Dieser Radwegweiser ist vor einiger Zeit in der Ettenheimer Innenstadt aufgestellt worden. Immer wieder komme ich an ihm vorbei und freue mich darüber. Radwegweiser sind eine gute Erfindung. Sie helfen mir, einen guten Weg aus den vielen Wegen auszusuchen, die es gibt. Gut finde ich Wege, bei denen ich einigermaßen direkt und sicher an mein Ziel komme, und am besten gefallen mir die, bei denen ich dann auch noch die schöne Landschaft genießen kann.
Manchmal allerdings stellen mich solche Radwegweiser auch vor Fragen: Da führen zwei Wege an mein Ziel. Ohne Karte oder Ortskenntnis kann ich nicht entscheiden, welcher Weg bes-ser ist. Ist der eine schöner als der andere? Die Wegbeschaffenheit besser? Gibt es Steigungen? Bei diesem Wegweiser in Ettenheim frage ich mich eher: Wem soll denn die Ausschilderung zur Kita eigentlich helfen?
Dennoch: als Radfahrerin freue ich mich über diese Wegweiser – sogar dann, wenn sie nur mit viel Fantasie zu finden sind. Zu oft sind sie an überraschenden Stellen angebracht oder zugewachsen.

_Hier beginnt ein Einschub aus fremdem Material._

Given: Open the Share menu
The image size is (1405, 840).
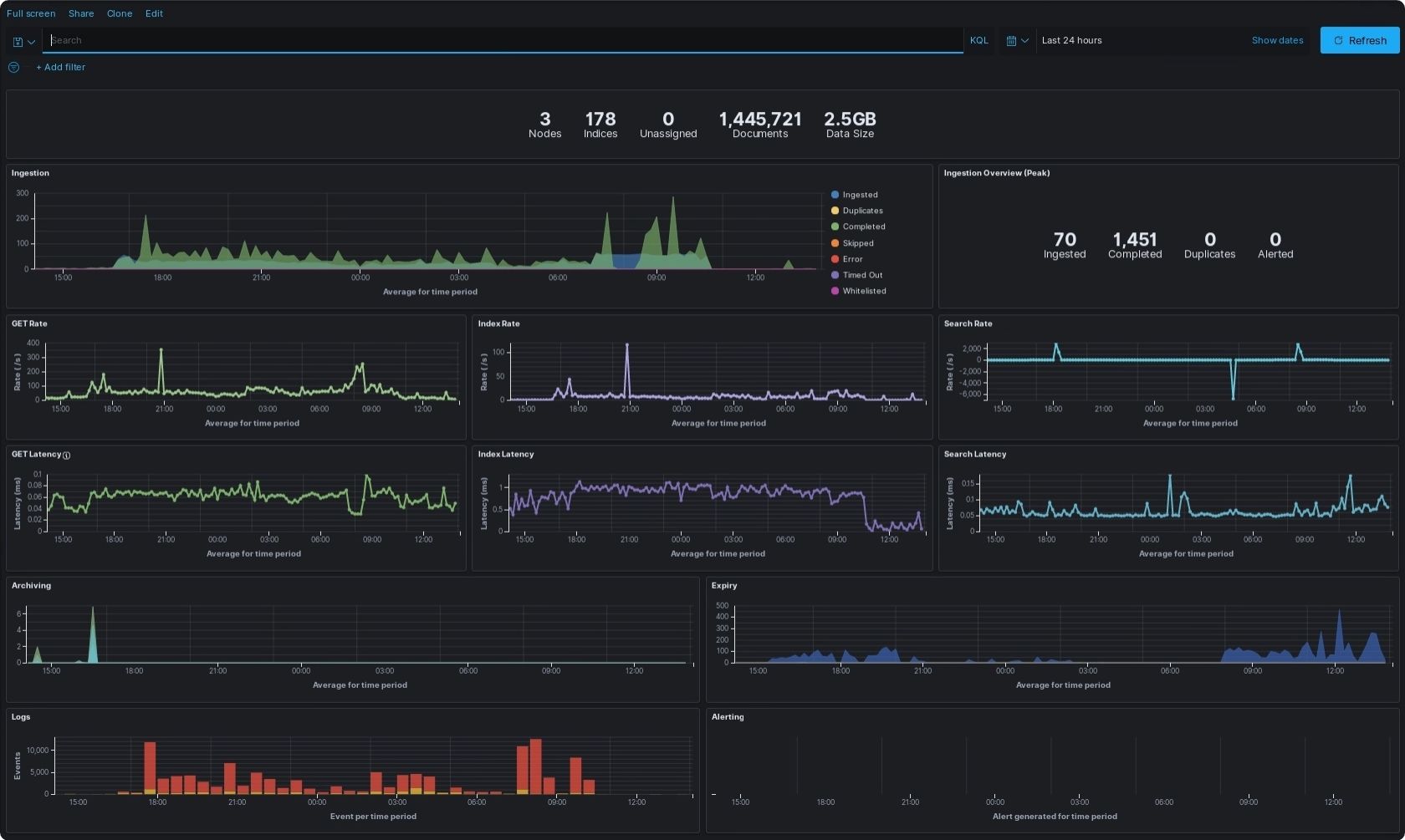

Radfahren ist ja gerade ein sehr umstrittenes Thema – so, wie vieles. Bei Begegnungen, in vielen Gesprächen über unsere politische Situation, über Kirche, über Gott und die Welt, ... – immer wieder erlebe ich, dass Menschen viel Lebensfreude haben und doch ratlos, frustriert, gestresst, manchmal sogar erschöpft sind.
Es kommt mir so vor, als stehen wir in vielen Bereichen vor so einem Wegweiser und wissen einfach nicht, welchen Weg wir einschlagen sollen. Manche bleiben dann einfach stehen, schauen sehnsüchtig zurück auf den Weg, der hinter ihnen liegt. Am liebsten würden sie den bekannten Weg zurückfahren, aber dann kommt man natürlich nicht weiter. Andere preschen einfach mal los und wundern sich, warum sie dann plötzlich alleine dastehen. Wieder andere diskutieren und diskutieren und können sich einfach nicht entscheiden.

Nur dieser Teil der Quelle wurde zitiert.